Fasudil improves hypoxia-induced remodeling of pulmonary artery in mice

作者:

刘 蕾; 沈 歆; 夏 玉; 陈 周; 张志武; 李小强

(第四军医大学药学院药理学教研室，陕西 西安 710032)

Author(s):

LIU Lei;  SHEN Xin;  XIA Yu;  CHEN Zhou;  ZHANG Zhi-wu;  LI Xiao-qiang

(Department of Pharmacology, School of Pharmacy, Fourth Military Medical University, Xi’an 710032, Shaanxi, China)

关键词:

法舒地尔; 低氧; 肺动脉; 重构

Keywords:

fasudil;  hypoxia;  pulmonary artery;  remodeling

分类号:

R543.2

DOI:

-

文献标识码:

A

摘要:

目的 观察法舒地尔(fasudil)对慢性低氧引起的肺动脉血管重构的作用，进而探讨其可能的机制。方法 建立小鼠低氧损伤模型。实验分为对照组、低氧组和法舒地尔组〔15 mg/(kg·d),腹腔注射〕。采用HE染色观察法舒地尔对低氧致小鼠肺动脉血管重构的作用和影响；应用蛋白质印迹法检测法舒地尔对经典瞬时受体电位通道1（TRPC1）表达的影响；分离消化肺动脉平滑肌细胞，采用双波长离子影像技术测定法舒地尔对TRPC1介导的肺动脉平滑肌细胞全细胞钙变化的影响。结果 组织形态学观察发现，与对照组相比，长期慢性低氧可致小鼠肺动脉血管壁和心脏右室壁明显增厚，肺动脉血管TRPC1蛋白表达显著增加（P<0.05），这些变化可被法舒地尔显著降低（P<0.05）；与正常组比较，环匹阿尼酸（CPA）诱导低氧组肺动脉平滑肌细胞胞内自由钙离子浓度（［Ca2+］i）显著升高（P<0.05）；而CPA诱导的法舒地尔组肺动脉平滑肌细胞［Ca2+］i升高显著降低（P<0.05）。结论 法舒地尔可显著抑制慢性低氧引起的肺动脉血管重构，其机制可能与法舒地尔抑制TRPC1蛋白表达，进而减弱由TRPC1介导的细胞Ca2+动员密切相关。

» **数据**:

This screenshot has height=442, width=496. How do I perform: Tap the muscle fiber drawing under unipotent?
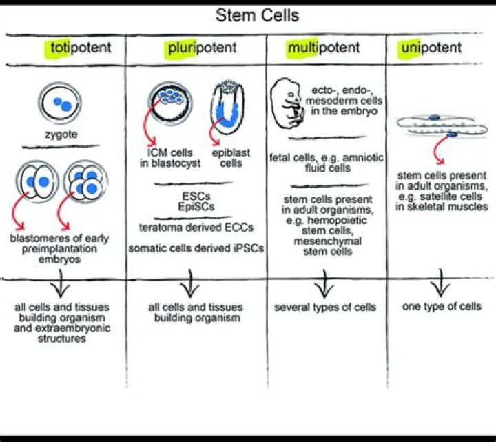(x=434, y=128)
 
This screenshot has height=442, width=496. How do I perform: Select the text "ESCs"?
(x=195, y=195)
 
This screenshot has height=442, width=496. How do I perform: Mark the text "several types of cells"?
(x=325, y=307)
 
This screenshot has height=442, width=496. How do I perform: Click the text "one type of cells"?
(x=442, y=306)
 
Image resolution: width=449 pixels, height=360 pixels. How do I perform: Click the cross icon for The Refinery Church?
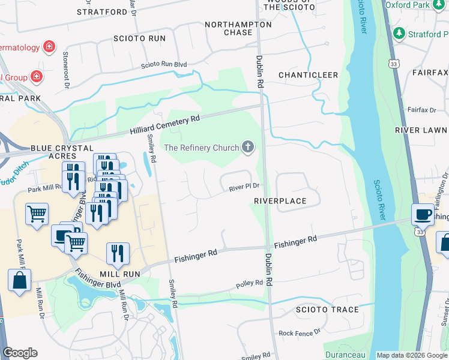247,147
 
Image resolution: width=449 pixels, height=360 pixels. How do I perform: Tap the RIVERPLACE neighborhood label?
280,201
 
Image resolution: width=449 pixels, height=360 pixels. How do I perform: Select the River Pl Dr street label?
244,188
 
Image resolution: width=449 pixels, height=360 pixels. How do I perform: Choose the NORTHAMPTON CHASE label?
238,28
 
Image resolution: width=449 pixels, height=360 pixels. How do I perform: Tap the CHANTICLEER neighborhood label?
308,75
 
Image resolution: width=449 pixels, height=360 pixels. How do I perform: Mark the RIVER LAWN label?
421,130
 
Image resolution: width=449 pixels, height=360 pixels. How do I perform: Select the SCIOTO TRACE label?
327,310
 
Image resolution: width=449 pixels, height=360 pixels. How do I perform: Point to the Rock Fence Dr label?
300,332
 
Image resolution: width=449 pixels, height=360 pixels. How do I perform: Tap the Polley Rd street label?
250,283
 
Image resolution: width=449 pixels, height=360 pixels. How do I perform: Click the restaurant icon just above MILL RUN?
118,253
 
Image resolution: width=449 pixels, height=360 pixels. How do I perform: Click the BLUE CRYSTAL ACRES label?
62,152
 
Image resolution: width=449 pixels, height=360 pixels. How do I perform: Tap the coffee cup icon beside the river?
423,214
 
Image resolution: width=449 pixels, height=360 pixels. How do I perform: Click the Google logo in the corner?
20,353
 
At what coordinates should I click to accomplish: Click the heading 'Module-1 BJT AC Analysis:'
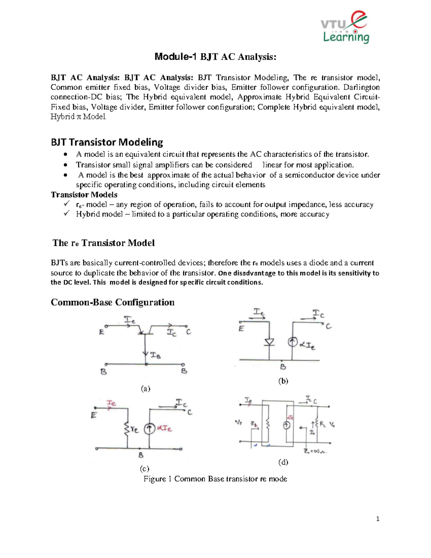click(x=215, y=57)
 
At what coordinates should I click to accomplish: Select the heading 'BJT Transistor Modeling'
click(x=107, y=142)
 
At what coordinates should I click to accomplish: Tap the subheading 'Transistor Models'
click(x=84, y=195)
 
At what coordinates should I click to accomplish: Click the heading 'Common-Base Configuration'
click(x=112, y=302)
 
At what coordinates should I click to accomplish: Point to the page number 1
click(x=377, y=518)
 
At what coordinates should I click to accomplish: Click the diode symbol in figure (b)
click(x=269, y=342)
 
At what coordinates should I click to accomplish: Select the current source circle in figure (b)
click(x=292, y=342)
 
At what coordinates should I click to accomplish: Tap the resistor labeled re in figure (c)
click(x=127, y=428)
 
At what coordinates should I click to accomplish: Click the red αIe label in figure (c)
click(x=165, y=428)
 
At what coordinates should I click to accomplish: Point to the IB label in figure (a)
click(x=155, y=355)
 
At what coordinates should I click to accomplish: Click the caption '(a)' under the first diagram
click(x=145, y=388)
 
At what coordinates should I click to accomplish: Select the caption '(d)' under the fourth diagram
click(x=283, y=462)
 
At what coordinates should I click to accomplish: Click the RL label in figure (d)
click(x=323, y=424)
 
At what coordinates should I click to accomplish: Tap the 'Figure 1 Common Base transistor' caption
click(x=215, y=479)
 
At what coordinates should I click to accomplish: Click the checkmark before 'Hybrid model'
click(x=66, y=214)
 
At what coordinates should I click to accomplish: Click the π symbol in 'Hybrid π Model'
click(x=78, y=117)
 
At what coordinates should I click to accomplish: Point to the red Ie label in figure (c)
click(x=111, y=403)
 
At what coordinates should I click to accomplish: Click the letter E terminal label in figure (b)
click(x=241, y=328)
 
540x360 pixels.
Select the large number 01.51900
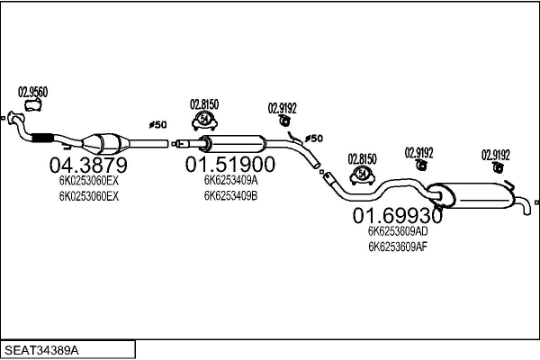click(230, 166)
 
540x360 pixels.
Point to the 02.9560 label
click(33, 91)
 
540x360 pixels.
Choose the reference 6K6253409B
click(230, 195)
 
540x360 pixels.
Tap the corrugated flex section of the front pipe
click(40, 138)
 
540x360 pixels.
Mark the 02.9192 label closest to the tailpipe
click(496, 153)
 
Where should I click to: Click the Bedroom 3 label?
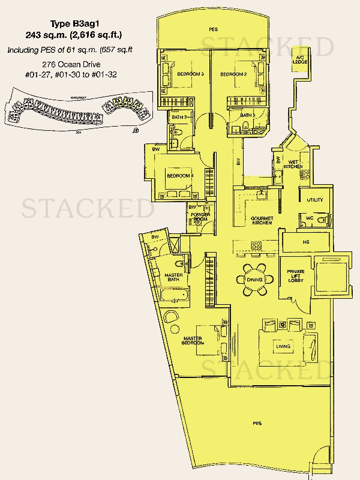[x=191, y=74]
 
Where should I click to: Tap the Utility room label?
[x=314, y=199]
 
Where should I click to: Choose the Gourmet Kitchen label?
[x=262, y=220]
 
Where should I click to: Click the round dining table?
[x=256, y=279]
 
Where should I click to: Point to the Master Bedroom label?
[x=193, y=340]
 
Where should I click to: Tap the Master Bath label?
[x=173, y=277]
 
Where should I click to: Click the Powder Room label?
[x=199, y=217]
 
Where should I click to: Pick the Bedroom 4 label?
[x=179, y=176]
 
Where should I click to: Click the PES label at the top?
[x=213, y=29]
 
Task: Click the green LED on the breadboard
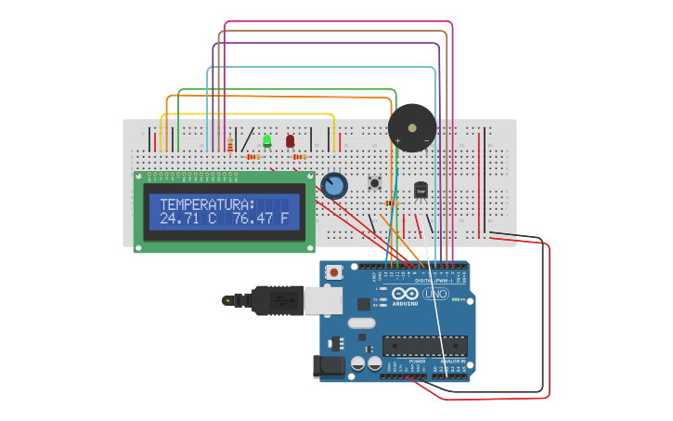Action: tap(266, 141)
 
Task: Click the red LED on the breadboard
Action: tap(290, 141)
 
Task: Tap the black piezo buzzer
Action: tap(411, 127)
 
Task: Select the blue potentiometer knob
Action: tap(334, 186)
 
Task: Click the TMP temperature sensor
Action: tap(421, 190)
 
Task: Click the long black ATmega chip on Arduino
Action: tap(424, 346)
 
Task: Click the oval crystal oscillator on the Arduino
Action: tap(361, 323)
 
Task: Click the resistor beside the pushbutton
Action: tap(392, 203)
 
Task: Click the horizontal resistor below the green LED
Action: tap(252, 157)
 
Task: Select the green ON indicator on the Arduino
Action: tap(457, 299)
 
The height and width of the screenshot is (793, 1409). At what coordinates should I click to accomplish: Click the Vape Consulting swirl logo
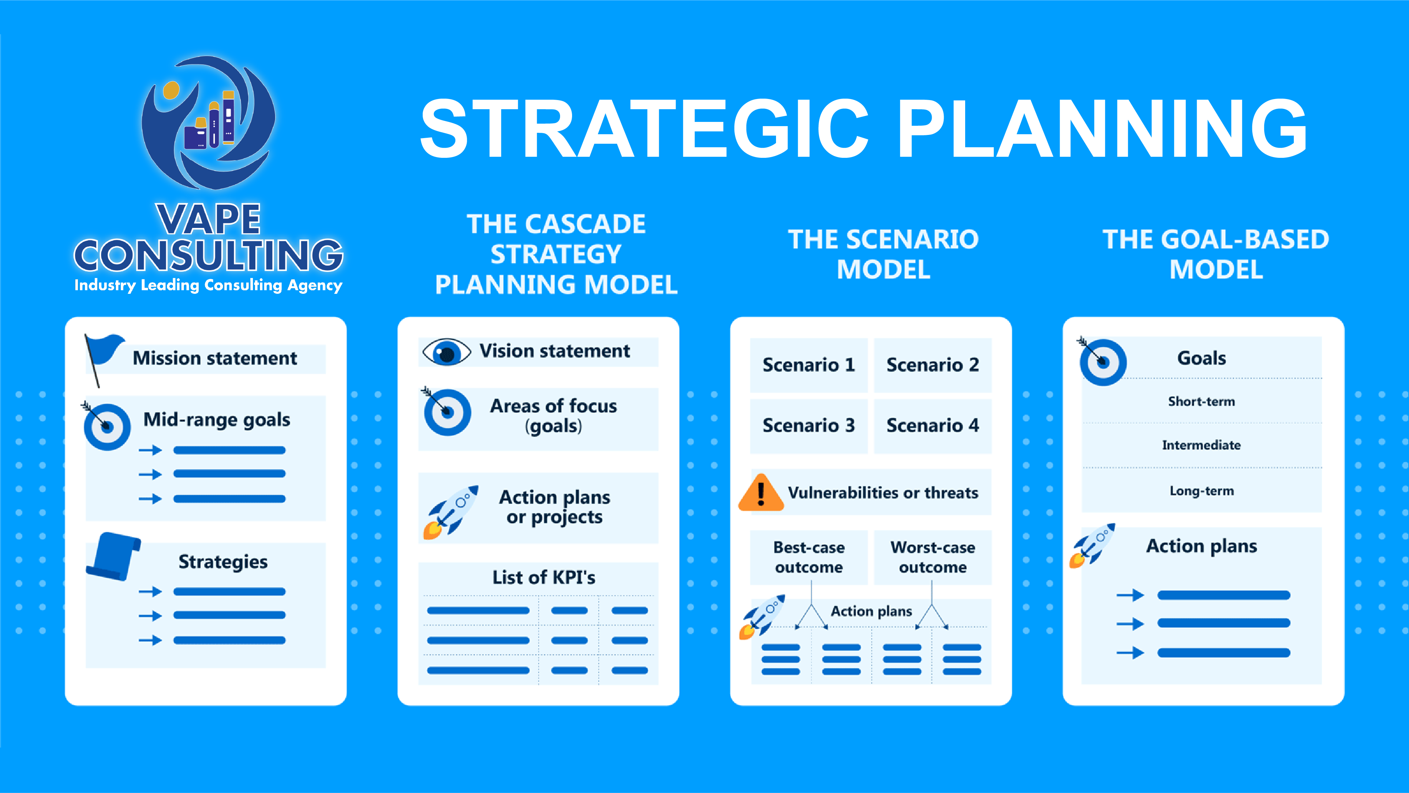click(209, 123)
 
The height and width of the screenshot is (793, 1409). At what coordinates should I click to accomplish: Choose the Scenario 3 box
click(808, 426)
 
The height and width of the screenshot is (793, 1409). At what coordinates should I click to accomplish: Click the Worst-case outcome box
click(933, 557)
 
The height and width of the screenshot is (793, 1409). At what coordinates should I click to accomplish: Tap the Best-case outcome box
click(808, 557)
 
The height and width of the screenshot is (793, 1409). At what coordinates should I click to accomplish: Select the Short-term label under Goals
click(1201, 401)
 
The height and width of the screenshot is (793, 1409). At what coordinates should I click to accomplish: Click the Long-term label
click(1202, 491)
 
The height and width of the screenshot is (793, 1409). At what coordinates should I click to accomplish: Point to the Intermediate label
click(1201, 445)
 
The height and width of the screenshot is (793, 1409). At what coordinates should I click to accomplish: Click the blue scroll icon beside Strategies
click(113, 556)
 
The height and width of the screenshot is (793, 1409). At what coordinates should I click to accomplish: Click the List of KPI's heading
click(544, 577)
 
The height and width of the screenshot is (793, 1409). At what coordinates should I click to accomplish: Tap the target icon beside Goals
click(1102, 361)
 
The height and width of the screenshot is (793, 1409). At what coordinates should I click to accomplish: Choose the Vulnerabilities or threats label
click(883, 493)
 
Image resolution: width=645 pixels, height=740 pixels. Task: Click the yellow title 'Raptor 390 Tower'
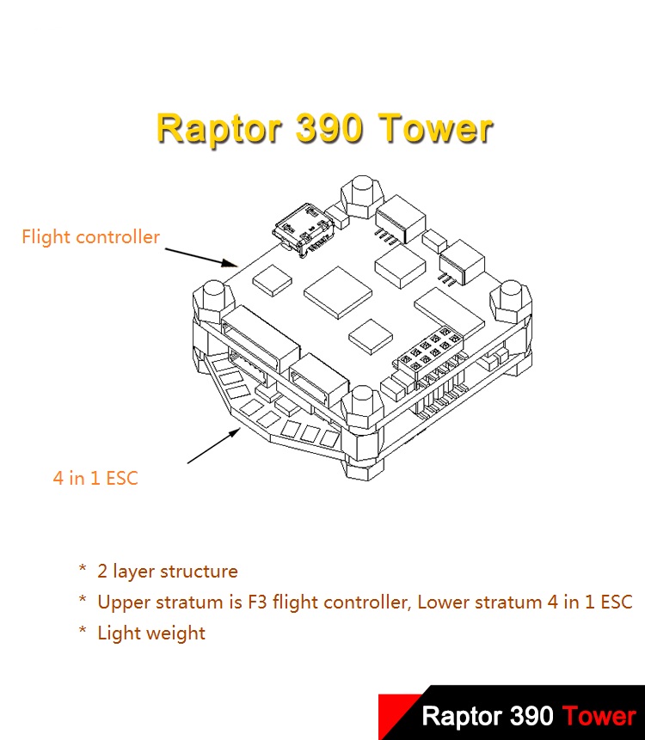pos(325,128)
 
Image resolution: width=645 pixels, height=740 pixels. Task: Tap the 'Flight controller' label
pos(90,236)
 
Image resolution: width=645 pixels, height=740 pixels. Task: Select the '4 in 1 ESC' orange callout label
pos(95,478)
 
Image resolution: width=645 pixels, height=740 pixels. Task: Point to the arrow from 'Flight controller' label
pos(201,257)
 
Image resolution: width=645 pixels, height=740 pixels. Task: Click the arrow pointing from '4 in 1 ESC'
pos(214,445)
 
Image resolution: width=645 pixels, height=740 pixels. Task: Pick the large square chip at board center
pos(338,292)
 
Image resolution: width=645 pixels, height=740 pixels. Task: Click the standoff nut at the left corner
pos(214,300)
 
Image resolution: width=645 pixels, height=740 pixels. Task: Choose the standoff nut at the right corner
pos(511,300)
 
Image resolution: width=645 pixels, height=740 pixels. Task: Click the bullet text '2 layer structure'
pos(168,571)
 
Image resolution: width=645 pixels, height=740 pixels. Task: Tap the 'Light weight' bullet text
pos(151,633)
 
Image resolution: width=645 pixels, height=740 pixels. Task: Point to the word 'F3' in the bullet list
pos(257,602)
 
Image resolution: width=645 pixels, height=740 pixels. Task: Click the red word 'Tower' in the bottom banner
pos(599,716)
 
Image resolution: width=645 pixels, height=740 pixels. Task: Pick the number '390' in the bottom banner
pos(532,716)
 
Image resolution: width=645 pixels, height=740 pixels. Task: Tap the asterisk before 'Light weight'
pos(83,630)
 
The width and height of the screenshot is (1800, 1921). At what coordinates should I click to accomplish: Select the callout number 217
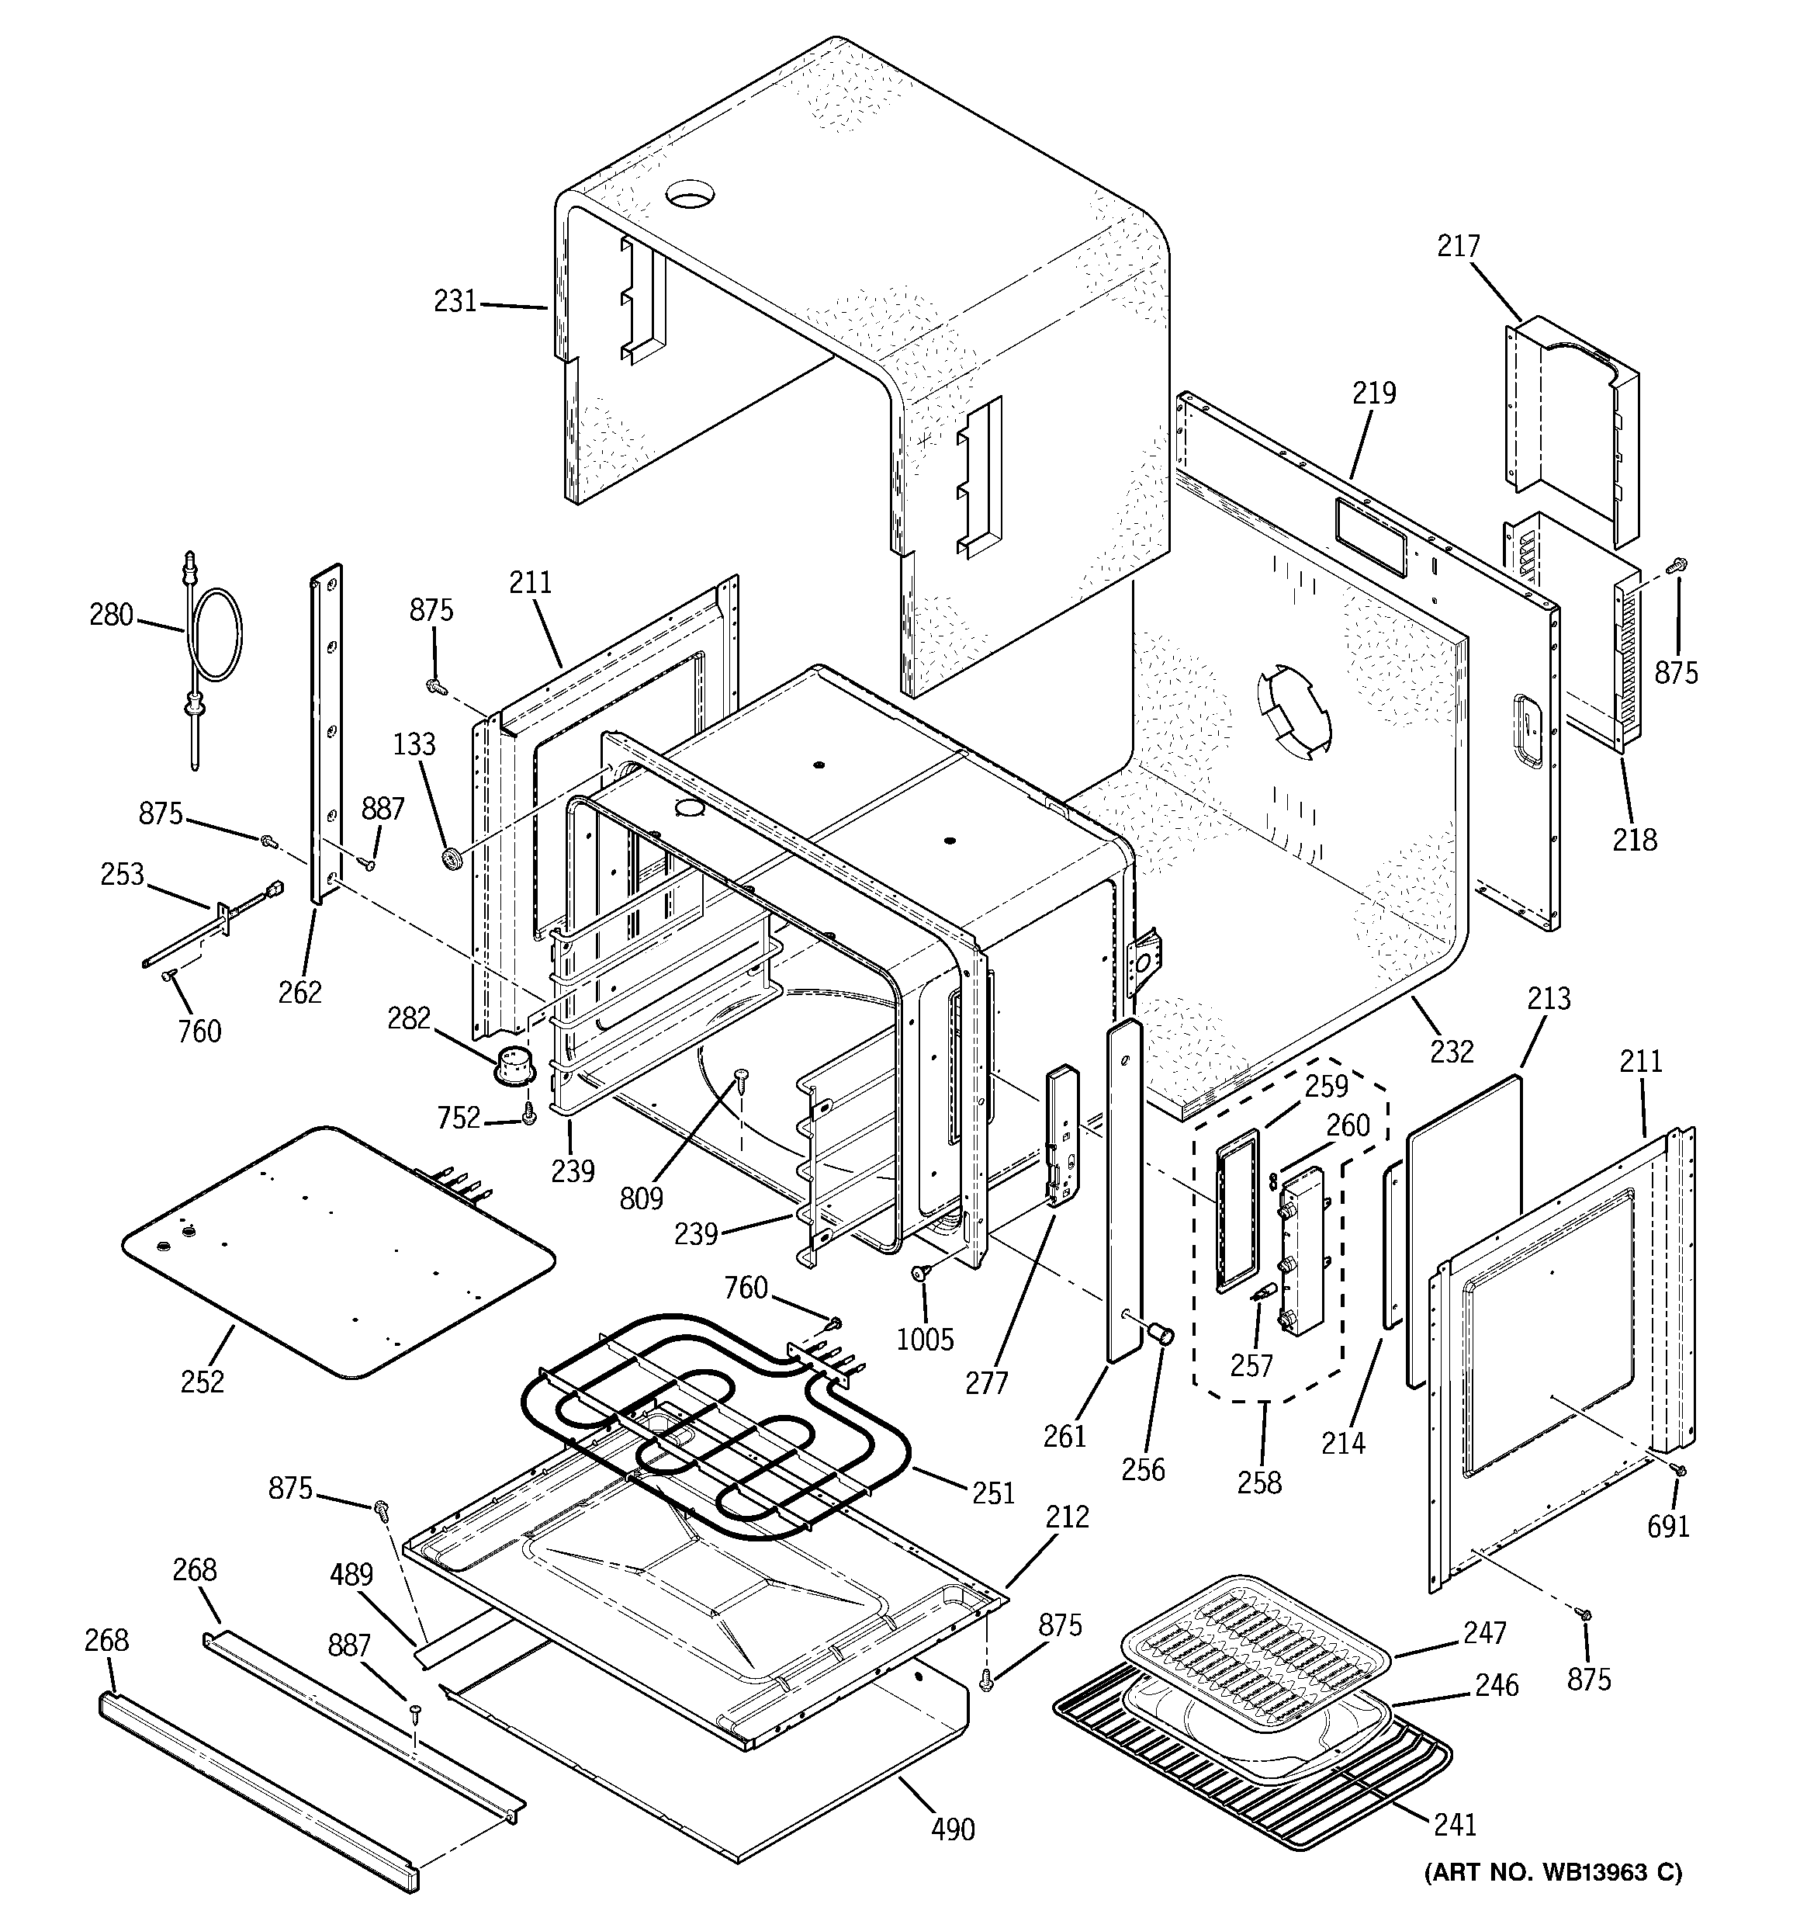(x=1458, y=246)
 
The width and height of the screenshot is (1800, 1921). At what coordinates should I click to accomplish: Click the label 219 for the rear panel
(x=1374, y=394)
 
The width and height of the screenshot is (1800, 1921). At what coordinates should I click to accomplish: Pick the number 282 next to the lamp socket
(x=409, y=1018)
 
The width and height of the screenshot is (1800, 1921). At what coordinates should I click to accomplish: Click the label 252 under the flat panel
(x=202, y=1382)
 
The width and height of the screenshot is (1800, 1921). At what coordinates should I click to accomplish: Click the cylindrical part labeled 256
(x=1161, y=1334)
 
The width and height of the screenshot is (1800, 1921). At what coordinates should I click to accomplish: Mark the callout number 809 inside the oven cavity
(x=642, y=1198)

» **练习任务**:
A) 请把原文中从“刘 蕾; 沈 歆; 夏”一直到“710032, Shaanxi, China)”的所有内容照原样再写出来。
B) 把原文中以“目的 观察法舒地尔”开头的那一段改写成简短的要点列表，保留其主要事实。

» **参考答案**:
A)
刘 蕾; 沈 歆; 夏 玉; 陈 周; 张志武; 李小强

(第四军医大学药学院药理学教研室，陕西 西安 710032)

Author(s):

LIU Lei;  SHEN Xin;  XIA Yu;  CHEN Zhou;  ZHANG Zhi-wu;  LI Xiao-qiang

(Department of Pharmacology, School of Pharmacy, Fourth Military Medical University, Xi’an 710032, Shaanxi, China)

B)
- 目的：观察法舒地尔对慢性低氧引起的肺动脉血管重构的作用，并探讨可能机制。
- 方法：建立小鼠低氧损伤模型，设对照组、低氧组和法舒地尔组〔15 mg/(kg·d)，腹腔注射〕。用HE染色观察血管重构，用蛋白质印迹法检测TRPC1表达，用双波长离子影像技术测定肺动脉平滑肌细胞中TRPC1介导的全细胞钙变化。
- 结果：慢性低氧使肺动脉血管壁和右室壁明显增厚，TRPC1表达显著增加，法舒地尔可显著降低这些变化。CPA诱导低氧组平滑肌细胞［Ca2+］i显著升高，法舒地尔组的这一升高显著降低。
- 结论：法舒地尔可显著抑制慢性低氧引起的肺动脉血管重构，机制可能与抑制TRPC1表达、减弱TRPC1介导的Ca2+动员有关。